◆ **BREVE ESERCIZIO 1**: Secondo il brano sulla passione di Gesù, che cosa accade al giusto in un mondo di ingiusti?
◆ **BREVE ESERCIZIO 2**: Trascriva parola per parola il brano sulla passione di Gesù da "Ne abbiamo già" a "solo da lui.".

◆ **BRANO DI TESTO**:
Ne abbiamo già parlato, ma vale la pena tornarci ancora una volta, più in breve, perché siamo davvero al cuore della vita di Gesù, dunque del Vangelo: di quale necessitas si tratta? Necessitas umana innanzitutto: in un mondo di ingiusti, il giusto non può che patire ed essere condannato. È stato sempre così, in ogni tempo e luogo, e ancora oggi è così… Dio non vuole la morte di Gesù, ma la sua volontà è che il giusto resti tale, fino a essere consegnato alla morte, continuando ad “amare fino alla fine” (cf. Gv 13,1). Il giusto mai e poi mai consegna un altro alla morte ma, piuttosto di compiere il male, si lascia consegnare: ecco la necessitas divina della passione di Gesù. È il continuare ad “amare fino alla fine” (cf. Gv 13,1), anche i nemici, in risposta alla volontà del Padre, che mette nel cuore umano per grazia la possibilità di questo amore che può sgorgare solo da lui.

◆ **MATERIALE RACCOLTO**:
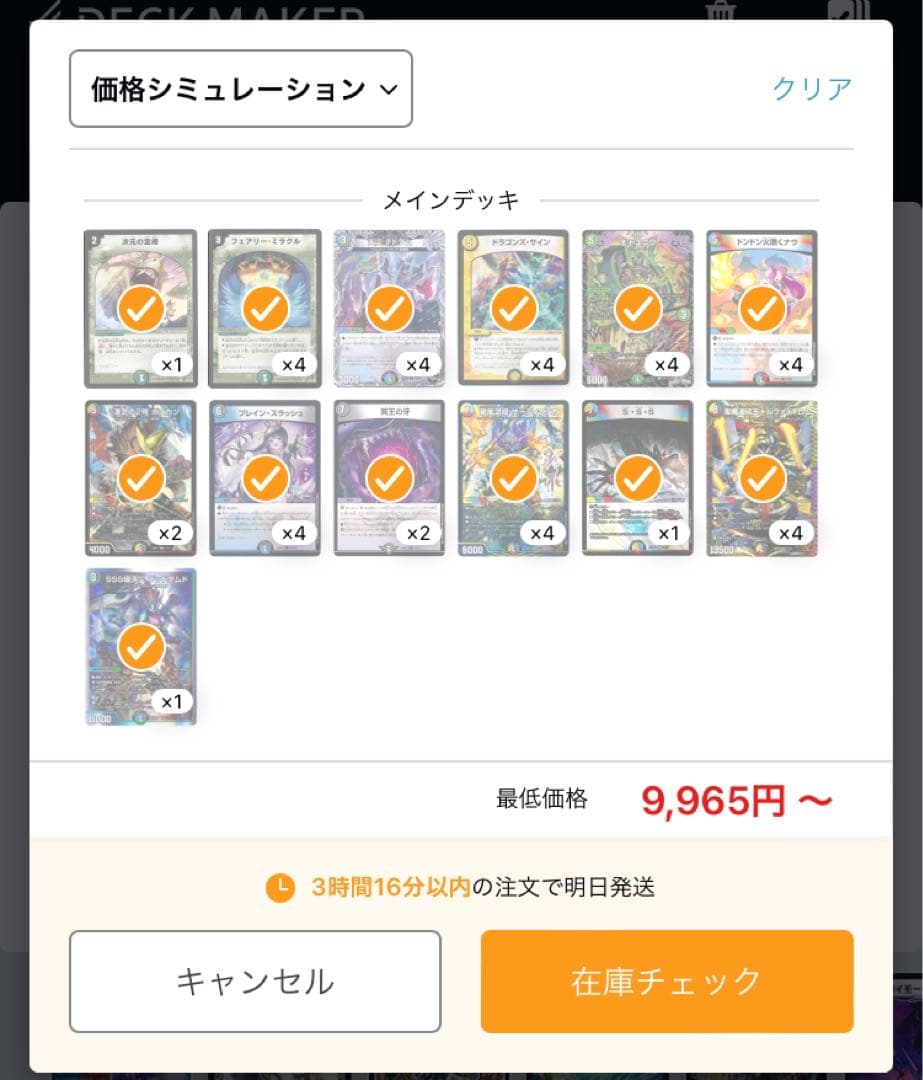Open the 価格シミュレーション dropdown
923x1080 pixels.
(240, 89)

◆ **RISPOSTA 1**: Il giusto non può che patire ed essere condannato.

◆ **RISPOSTA 2**:
Ne abbiamo già parlato, ma vale la pena tornarci ancora una volta, più in breve, perché siamo davvero al cuore della vita di Gesù, dunque del Vangelo: di quale necessitas si tratta? Necessitas umana innanzitutto: in un mondo di ingiusti, il giusto non può che patire ed essere condannato. È stato sempre così, in ogni tempo e luogo, e ancora oggi è così… Dio non vuole la morte di Gesù, ma la sua volontà è che il giusto resti tale, fino a essere consegnato alla morte, continuando ad “amare fino alla fine” (cf. Gv 13,1). Il giusto mai e poi mai consegna un altro alla morte ma, piuttosto di compiere il male, si lascia consegnare: ecco la necessitas divina della passione di Gesù. È il continuare ad “amare fino alla fine” (cf. Gv 13,1), anche i nemici, in risposta alla volontà del Padre, che mette nel cuore umano per grazia la possibilità di questo amore che può sgorgare solo da lui.